Rosi Meurer curtindo o filho Arthur com uma selfie fofíssima. (Acervo pessoal/Reprodução)

Isso significa que a vendedora tem preferido por não deixar a televisão ligada frequentemente nos jornais que cobrem a doença, mas assistir a um filme ou ver as redes sociais da família. Para ela, é uma forma de acompanhar a vida que continua a acontecer fora de sua casa.

Já Dvorah optou por um acesso mais restrito e focar em outras questões da sua rotina. “Causa muito estresse, informação, muita gente mandando mensagem. Já saí de grupos, coloquei os de família no mudo, não abro todos os vídeos. Não respondo, não compartilho. Nós, religiosos, temos o resguardo de algumas informações, de muita tragédia. O nosso foco é ter boas notícias para que possamos viver em harmonia na torá, a bíblia judaica. O rabino deu instrução clara: fecharam-se todas as sinagogas no mundo, porque o que prevalece é a vida. A rede social, às vezes, distrai um pouco na hora que você está passando ali, vê algumas notícias, o que cada um está falando.
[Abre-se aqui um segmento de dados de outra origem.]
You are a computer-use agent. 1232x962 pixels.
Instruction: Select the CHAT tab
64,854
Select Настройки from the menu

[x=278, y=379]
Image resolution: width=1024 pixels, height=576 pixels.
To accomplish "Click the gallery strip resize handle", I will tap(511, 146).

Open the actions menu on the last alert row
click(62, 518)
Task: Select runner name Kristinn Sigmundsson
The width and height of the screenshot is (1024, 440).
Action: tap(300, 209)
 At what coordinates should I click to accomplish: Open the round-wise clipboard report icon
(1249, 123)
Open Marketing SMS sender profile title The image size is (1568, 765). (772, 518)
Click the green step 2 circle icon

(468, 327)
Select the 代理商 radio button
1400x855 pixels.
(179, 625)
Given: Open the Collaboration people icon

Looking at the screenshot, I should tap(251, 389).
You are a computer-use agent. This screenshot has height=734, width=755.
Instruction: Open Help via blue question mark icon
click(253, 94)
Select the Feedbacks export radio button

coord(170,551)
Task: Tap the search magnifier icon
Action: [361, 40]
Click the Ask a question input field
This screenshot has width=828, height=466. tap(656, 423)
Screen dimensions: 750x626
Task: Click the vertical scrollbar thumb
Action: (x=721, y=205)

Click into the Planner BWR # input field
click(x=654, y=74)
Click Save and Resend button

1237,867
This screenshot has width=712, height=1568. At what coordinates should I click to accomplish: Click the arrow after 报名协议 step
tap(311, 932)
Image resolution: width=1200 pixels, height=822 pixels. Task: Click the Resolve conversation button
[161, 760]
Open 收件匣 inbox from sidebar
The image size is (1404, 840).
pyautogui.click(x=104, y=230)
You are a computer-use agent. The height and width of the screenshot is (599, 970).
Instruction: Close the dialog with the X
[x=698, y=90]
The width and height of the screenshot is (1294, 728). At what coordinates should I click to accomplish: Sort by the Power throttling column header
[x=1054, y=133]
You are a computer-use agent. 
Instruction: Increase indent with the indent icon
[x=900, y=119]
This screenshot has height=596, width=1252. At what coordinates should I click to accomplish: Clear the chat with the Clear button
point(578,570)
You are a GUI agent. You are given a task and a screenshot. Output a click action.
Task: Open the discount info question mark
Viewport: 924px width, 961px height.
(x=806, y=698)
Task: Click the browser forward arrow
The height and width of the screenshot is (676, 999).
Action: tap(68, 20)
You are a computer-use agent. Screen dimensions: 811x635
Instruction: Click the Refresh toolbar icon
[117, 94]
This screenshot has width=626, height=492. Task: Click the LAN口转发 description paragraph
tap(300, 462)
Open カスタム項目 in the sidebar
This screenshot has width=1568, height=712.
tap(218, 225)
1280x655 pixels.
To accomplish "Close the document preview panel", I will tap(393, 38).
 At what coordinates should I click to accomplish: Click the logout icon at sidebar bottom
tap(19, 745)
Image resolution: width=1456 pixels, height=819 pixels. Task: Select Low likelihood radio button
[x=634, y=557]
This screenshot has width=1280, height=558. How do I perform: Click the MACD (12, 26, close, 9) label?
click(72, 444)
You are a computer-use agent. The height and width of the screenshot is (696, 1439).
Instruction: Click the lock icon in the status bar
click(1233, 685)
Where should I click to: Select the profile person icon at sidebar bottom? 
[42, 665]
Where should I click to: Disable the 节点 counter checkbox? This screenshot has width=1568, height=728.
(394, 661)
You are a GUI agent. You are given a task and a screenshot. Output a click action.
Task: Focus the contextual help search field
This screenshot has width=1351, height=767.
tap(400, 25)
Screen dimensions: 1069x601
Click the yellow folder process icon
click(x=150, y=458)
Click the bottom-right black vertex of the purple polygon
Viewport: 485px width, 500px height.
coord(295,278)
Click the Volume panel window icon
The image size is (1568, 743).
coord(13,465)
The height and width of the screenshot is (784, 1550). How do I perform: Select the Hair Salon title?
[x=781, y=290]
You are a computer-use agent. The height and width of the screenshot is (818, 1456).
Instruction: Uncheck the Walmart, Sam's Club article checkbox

Mas eu me dei a opção não ficar atuante.”

O uso da internet também é um alerta da psicóloga Rosângele para que a saúde mental da mulher puerpéria seja mantida. “É preciso cuidar dos excessos de notificações do mundo virtual. Você pode encontrar as coisas mais bárbaras, que podem fazer mal para essa mulher”.

Só que, ao mesmo tempo, a especialista lembra que as redes sociais também podem ajudar a fazer com que essa mãe tenha contato com a rede de apoio que não pôde estar presente pessoalmente. Portanto, o conselho final é: “Permaneça conectada, mas saiba filtrar”.